Even before the journal was printed, Immune Response sought arbitration and was asking for $7 to $10 million in damages. UCSF responded with a counter claim, asking for release of all data collected as part of the $30 million study. And the already hot issue of industry influence on campus moved even higher on the research policy agenda. The 1 November article concluded that patients taking IRC's therapeutic AIDS vaccine, Remmune, didn't fare any better than patients on standard therapy.

“We went forward because we felt that our patients and colleagues had the right to know,” says Kahn. The company did not try to block the study's publication, as reported, but simply wanted to make sure it included all the data, insists IRC vice president Ronald Moss. Missing from the article was a subgroup analysis conducted by the company concluding that the drug has some effect on immune response, he said. “The data is there,” says Moss. “Why not let people see it and come to their own conclusion?” Kahn says he had no problem with the data, but felt the company's analysis was flawed.

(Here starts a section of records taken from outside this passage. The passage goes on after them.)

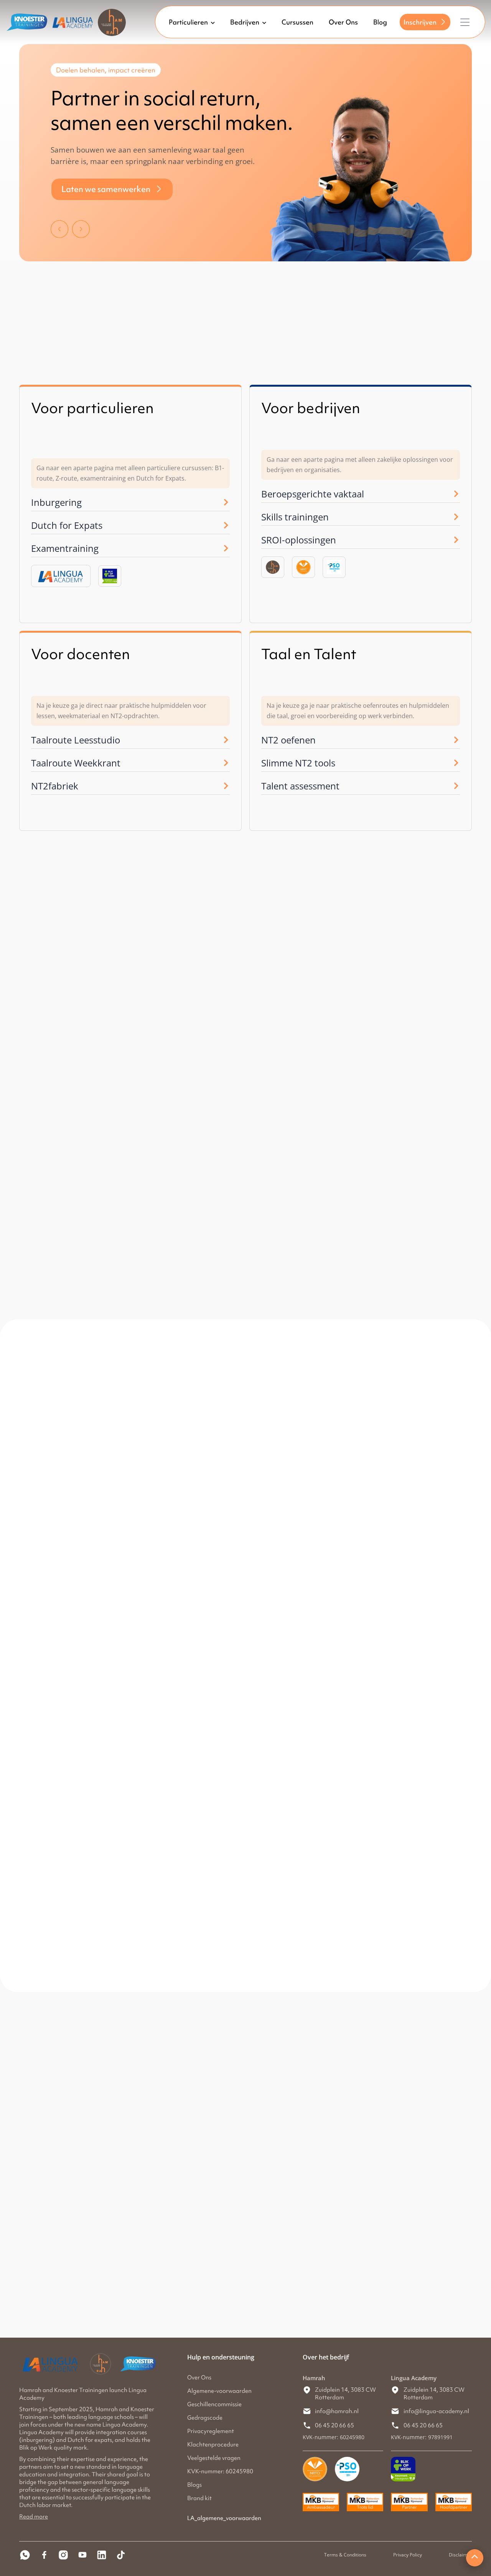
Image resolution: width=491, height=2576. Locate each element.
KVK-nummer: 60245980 (220, 2471)
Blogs (194, 2485)
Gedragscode (204, 2418)
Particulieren (188, 22)
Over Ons (343, 22)
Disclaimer (460, 2554)
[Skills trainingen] (456, 517)
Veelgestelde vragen (214, 2458)
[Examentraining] (226, 548)
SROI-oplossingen (298, 539)
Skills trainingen (295, 516)
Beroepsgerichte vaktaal (312, 493)
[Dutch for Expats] (226, 525)
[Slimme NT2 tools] (456, 763)
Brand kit (199, 2498)
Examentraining (65, 548)
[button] (59, 227)
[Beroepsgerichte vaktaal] (456, 494)
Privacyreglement (210, 2431)
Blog (380, 22)
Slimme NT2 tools (298, 762)
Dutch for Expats (66, 525)
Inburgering (56, 502)
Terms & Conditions (345, 2554)
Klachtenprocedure (213, 2444)
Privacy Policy (407, 2554)
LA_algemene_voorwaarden (224, 2518)
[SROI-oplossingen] (456, 540)
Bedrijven (244, 22)
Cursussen (297, 22)
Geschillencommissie (214, 2404)
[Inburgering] (226, 502)
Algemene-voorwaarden (219, 2391)
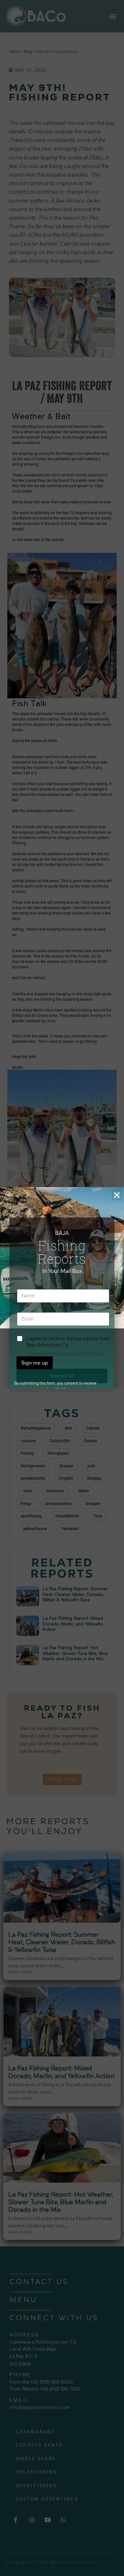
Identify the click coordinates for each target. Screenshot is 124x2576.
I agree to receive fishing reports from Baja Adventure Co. (67, 1342)
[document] (62, 1288)
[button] (117, 1195)
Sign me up (34, 1363)
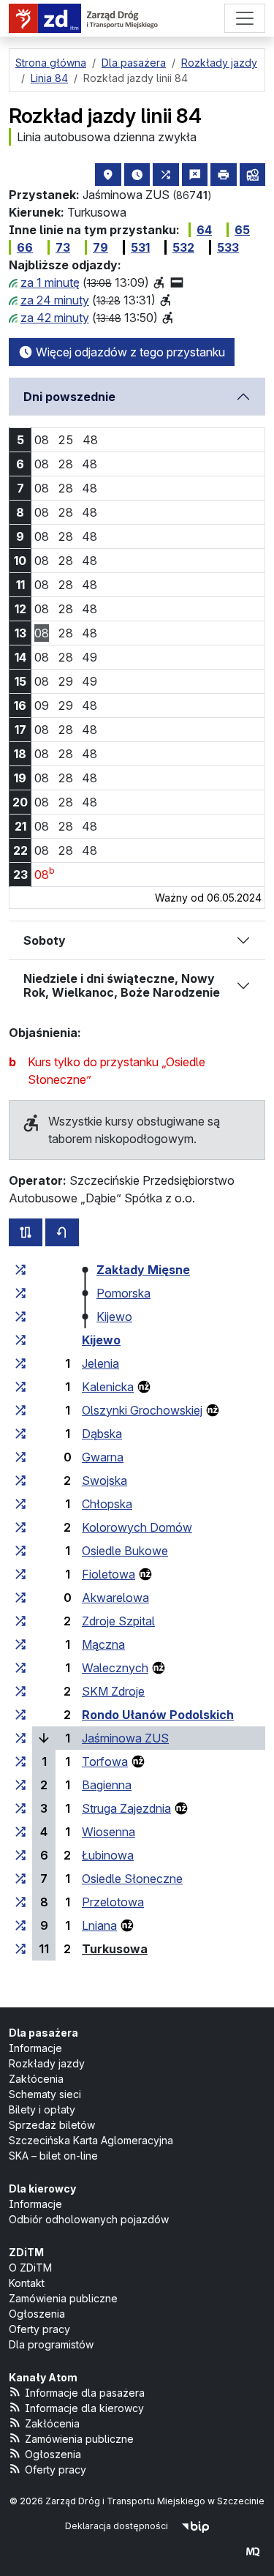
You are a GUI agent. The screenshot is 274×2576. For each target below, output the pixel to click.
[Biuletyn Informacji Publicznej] (195, 2525)
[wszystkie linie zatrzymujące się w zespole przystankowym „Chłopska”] (20, 1504)
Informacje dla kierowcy (84, 2408)
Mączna (103, 1644)
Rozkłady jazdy (47, 2063)
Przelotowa (113, 1902)
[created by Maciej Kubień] (252, 2551)
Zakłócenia (36, 2079)
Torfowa (105, 1761)
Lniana (99, 1925)
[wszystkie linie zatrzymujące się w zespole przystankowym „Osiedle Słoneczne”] (20, 1878)
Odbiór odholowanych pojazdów (89, 2219)
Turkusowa (115, 1949)
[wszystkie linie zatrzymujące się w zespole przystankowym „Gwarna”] (20, 1457)
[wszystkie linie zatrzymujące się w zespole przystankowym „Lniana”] (20, 1925)
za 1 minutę (50, 282)
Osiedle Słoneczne (132, 1878)
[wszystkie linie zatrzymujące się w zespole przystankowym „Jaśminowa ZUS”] (20, 1738)
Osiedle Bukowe (125, 1550)
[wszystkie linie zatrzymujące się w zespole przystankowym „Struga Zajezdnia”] (20, 1808)
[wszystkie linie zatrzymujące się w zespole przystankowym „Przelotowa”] (20, 1902)
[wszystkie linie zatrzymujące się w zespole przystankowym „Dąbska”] (20, 1433)
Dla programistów (51, 2344)
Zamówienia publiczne (63, 2298)
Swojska (104, 1480)
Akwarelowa (115, 1597)
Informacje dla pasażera (85, 2392)
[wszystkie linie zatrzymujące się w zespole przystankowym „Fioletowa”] (20, 1574)
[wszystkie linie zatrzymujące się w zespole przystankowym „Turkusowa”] (20, 1949)
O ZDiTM (30, 2267)
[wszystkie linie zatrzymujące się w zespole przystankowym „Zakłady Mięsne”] (20, 1269)
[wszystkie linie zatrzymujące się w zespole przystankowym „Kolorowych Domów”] (20, 1527)
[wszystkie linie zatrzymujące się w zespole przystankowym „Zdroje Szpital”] (20, 1621)
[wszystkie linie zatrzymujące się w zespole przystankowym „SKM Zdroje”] (20, 1691)
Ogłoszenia (37, 2313)
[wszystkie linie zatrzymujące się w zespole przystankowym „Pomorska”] (20, 1293)
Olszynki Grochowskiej (142, 1410)
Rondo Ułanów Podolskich (158, 1714)
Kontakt (27, 2283)
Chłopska (107, 1504)
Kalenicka (108, 1386)
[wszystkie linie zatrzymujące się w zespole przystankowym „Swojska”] (20, 1480)
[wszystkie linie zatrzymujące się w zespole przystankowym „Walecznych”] (20, 1667)
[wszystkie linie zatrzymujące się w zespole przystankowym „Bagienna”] (20, 1785)
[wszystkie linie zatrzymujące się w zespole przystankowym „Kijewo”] (20, 1316)
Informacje (35, 2048)
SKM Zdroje (113, 1691)
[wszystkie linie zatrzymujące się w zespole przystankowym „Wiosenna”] (20, 1831)
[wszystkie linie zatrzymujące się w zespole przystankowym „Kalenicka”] (20, 1386)
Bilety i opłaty (42, 2109)
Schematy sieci (45, 2094)
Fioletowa (108, 1574)
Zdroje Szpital (118, 1621)
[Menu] (244, 18)
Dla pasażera (43, 2032)
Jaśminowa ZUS (125, 1738)
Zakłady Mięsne (143, 1269)
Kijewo (114, 1316)
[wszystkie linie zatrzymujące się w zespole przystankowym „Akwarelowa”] (20, 1597)
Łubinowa (108, 1855)
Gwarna (102, 1457)
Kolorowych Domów (137, 1527)
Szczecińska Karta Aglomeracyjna (91, 2140)
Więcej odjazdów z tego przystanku (129, 352)
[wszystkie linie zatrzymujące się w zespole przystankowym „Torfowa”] (20, 1761)
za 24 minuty (54, 300)
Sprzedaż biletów (52, 2125)
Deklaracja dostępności (116, 2525)
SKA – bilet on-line (53, 2155)
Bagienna (107, 1785)
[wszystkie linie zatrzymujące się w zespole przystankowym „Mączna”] (20, 1644)
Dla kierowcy (42, 2188)
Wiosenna (108, 1831)
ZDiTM (26, 2252)
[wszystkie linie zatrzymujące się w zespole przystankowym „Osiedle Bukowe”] (20, 1550)
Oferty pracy (39, 2329)
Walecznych (115, 1667)
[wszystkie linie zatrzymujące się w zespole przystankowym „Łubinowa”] (20, 1855)
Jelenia (100, 1363)
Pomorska (123, 1293)
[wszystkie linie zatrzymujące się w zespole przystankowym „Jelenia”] (20, 1363)
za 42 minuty (54, 317)
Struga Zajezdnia (126, 1808)
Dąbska (102, 1433)
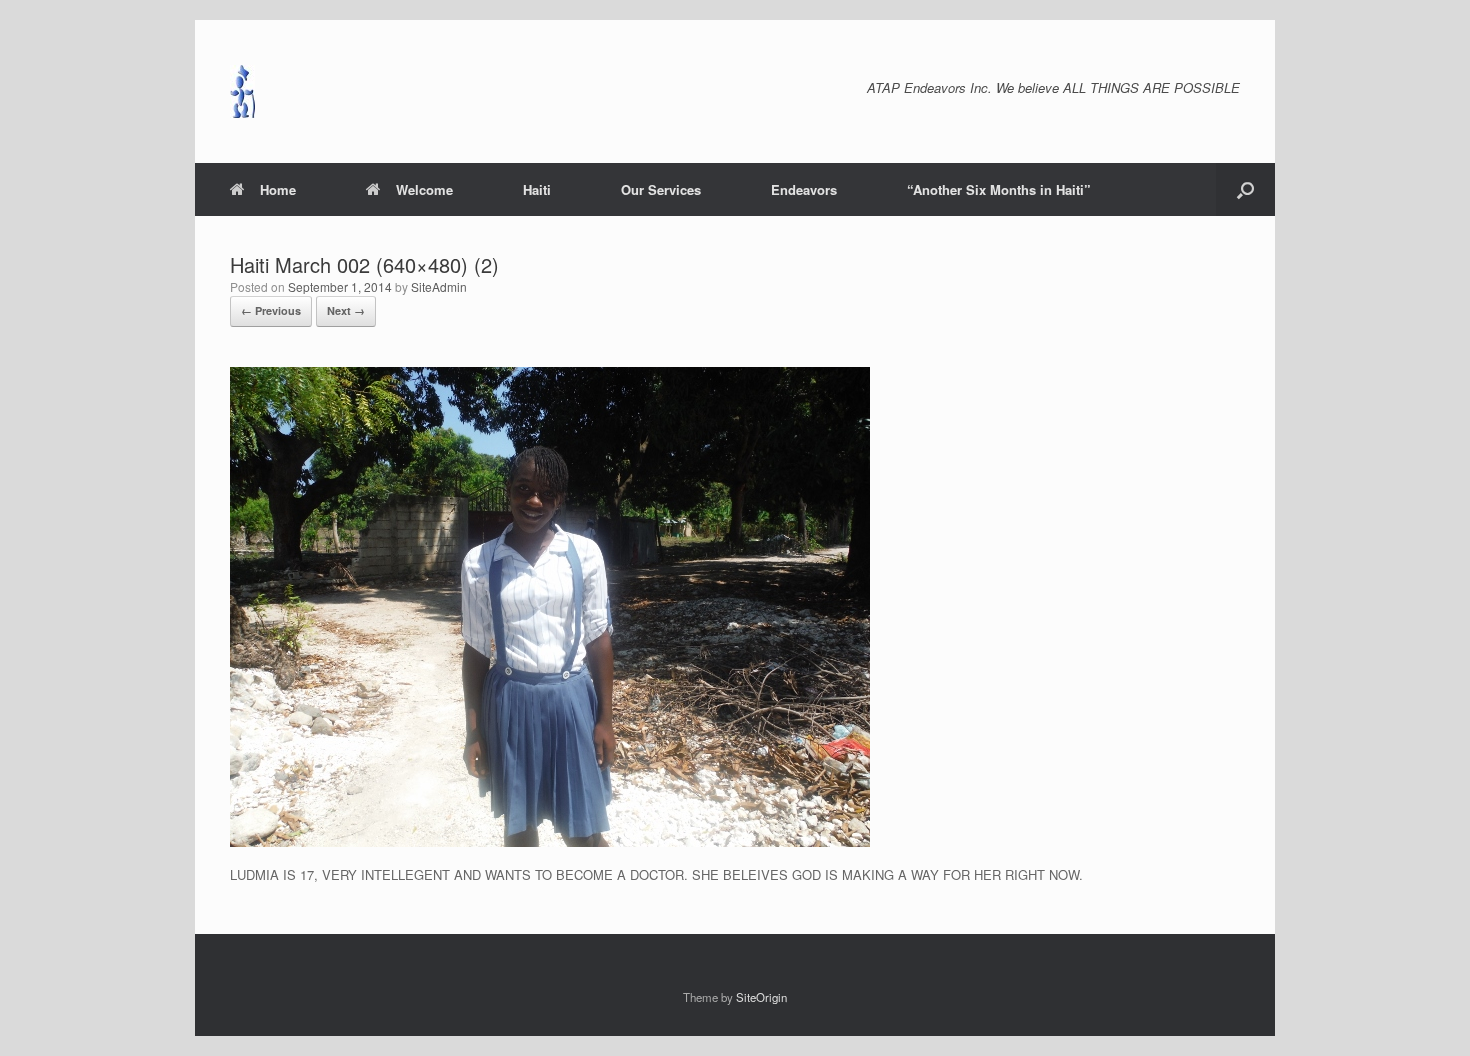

Disagreements between industry sponsors and academic researchers are not uncommon, but they rarely reach this stage, says John Bartlett, the director of the clinical research at the Duke University Center for AIDS Research in Durham, North Carolina. His program has at least six industry sponsored AIDS studies running at any given time. The best way to avoid court proceedings is to spell out all the details from the start, including who gets to approve publications, says Bartlett.